We have seen that the Mishna (87a-b) teaches that a farm worker in the fields is permitted to eat as he harvests or performs other work. Our Gemara quotes a baraita that teaches that the employer can offer food or drink to the workers before they begin the harvest in order to limit the amount that they eat; similarly the workers can bring an appetizer to eat that will help them consume a large amount of fruit.
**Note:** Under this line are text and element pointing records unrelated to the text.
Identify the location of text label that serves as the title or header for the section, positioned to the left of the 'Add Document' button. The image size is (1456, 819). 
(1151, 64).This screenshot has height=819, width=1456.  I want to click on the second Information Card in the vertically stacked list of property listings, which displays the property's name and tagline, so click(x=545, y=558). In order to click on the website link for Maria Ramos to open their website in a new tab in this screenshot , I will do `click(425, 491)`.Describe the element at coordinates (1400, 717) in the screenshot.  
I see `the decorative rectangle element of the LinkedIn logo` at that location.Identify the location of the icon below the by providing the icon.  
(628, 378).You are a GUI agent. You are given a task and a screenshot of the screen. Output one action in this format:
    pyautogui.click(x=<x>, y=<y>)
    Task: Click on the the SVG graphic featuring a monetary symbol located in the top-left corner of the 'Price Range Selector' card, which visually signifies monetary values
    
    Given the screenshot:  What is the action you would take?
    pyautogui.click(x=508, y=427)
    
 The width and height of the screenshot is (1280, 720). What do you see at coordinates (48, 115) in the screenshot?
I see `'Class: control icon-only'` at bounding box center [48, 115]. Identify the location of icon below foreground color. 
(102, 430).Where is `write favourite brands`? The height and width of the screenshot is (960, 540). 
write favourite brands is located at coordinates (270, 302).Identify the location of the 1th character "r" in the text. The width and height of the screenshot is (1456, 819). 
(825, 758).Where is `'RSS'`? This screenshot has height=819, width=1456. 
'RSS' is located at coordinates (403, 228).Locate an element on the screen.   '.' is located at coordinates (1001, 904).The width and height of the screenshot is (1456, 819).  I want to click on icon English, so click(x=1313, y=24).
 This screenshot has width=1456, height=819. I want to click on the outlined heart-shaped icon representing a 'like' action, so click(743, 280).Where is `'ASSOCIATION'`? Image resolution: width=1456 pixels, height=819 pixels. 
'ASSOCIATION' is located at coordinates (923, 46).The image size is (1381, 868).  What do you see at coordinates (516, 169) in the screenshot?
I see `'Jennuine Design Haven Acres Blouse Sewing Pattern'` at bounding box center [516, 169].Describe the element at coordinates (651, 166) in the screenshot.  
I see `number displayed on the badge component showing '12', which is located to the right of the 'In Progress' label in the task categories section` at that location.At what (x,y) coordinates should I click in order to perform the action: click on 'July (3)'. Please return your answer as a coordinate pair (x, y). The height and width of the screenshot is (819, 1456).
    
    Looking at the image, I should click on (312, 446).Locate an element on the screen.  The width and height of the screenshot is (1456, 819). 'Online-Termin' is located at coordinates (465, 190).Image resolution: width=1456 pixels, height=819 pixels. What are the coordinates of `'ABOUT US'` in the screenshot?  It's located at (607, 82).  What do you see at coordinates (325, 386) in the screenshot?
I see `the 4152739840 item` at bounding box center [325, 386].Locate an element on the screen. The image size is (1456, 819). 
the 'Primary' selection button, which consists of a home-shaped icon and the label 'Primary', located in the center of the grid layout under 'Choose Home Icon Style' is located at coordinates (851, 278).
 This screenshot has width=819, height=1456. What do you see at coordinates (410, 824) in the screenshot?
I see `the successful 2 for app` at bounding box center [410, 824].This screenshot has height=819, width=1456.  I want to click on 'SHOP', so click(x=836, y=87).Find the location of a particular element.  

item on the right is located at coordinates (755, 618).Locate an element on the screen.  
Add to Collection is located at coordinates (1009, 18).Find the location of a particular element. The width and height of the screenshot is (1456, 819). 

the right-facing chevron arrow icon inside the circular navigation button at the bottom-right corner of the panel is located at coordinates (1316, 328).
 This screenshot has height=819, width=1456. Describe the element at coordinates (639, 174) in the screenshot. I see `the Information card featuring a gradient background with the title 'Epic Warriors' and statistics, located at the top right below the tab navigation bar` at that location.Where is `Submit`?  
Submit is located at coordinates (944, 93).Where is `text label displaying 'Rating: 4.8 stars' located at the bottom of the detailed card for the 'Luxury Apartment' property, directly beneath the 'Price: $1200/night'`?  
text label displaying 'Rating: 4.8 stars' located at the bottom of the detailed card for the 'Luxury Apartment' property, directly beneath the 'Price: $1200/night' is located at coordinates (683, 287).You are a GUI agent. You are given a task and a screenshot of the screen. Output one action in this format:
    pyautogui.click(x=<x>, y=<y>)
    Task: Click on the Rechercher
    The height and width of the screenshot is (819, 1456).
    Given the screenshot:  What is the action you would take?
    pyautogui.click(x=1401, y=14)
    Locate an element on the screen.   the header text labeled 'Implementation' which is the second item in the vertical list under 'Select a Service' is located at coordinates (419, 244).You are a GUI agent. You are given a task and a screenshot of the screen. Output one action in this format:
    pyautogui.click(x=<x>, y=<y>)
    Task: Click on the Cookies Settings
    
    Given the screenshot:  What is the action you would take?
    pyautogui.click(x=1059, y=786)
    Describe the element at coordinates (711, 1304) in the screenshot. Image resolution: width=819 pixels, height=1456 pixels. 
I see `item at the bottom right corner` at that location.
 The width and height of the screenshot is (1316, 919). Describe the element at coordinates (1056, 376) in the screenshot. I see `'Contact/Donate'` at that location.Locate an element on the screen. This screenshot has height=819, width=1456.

The question that our Gemara poses is whether the worker can roast the fruit in order to make it tastier when he eats. Although there are a number of baraitot that the Gemara quotes that seem to prohibit this kind of preparation, the Gemara rejects them as proof, arguing that it may not be intrinsically forbidden to roast the fruit, rather this may be a problem of bittul melakha – that an employee is not allowed to take time off from his work in order to prepare the fruit that he is permitted to eat. Thus, if a worker comes to the field with his wife or his children who are not working, perhaps he would be permitted to pick a fruit intending to eat it himself – a right expressly granted to him by the Torah – and hand it to his wife or to his child to prepare for him. The Gemara does not succeed in finding a decisive proof to resolve this question.
According to the Rambam, if a worker who was hired to harvest a field takes time off from his work to prepare fruit that he picked by roasting it, for example, not only is he stealing time from his employer, but he also is stealing the fruit, since he is only allowed to eat while he is working. Once he stops harvesting, he loses his right to eat from the fruit.